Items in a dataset
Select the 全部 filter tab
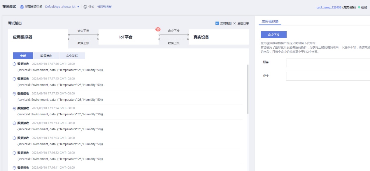 pos(23,56)
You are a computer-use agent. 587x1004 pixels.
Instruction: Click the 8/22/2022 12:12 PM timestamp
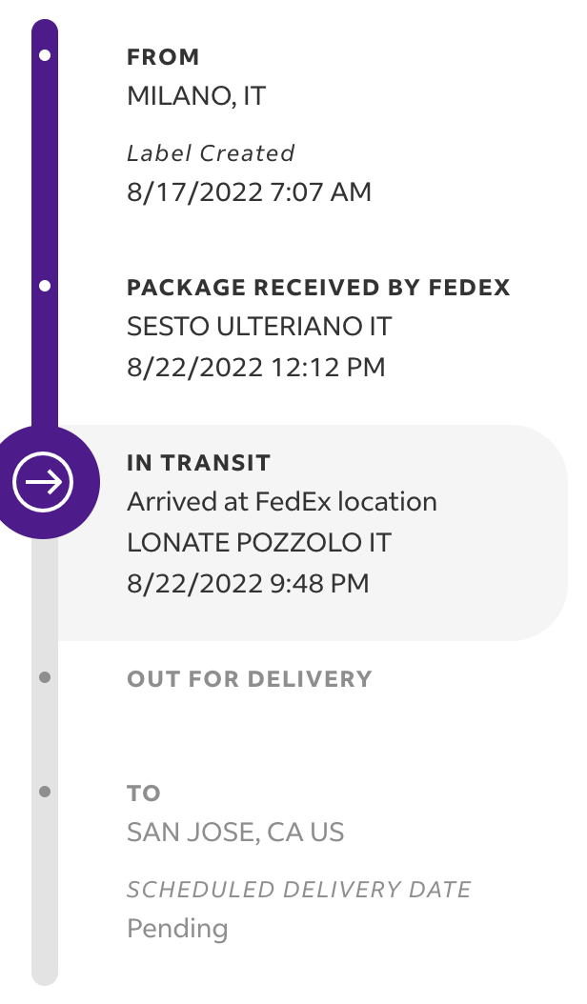click(256, 368)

_What you need to do_
Rewrite all the items above, substituting "time label" for "timestamp" and keeping everything else the same. Leave out the pictures.

_Exercise solution_
Select the 全部 filter tab
 pos(23,56)
You are a computer-use agent. 587x1004 pixels.
Instruction: Click the 8/22/2022 12:12 PM time label
click(256, 368)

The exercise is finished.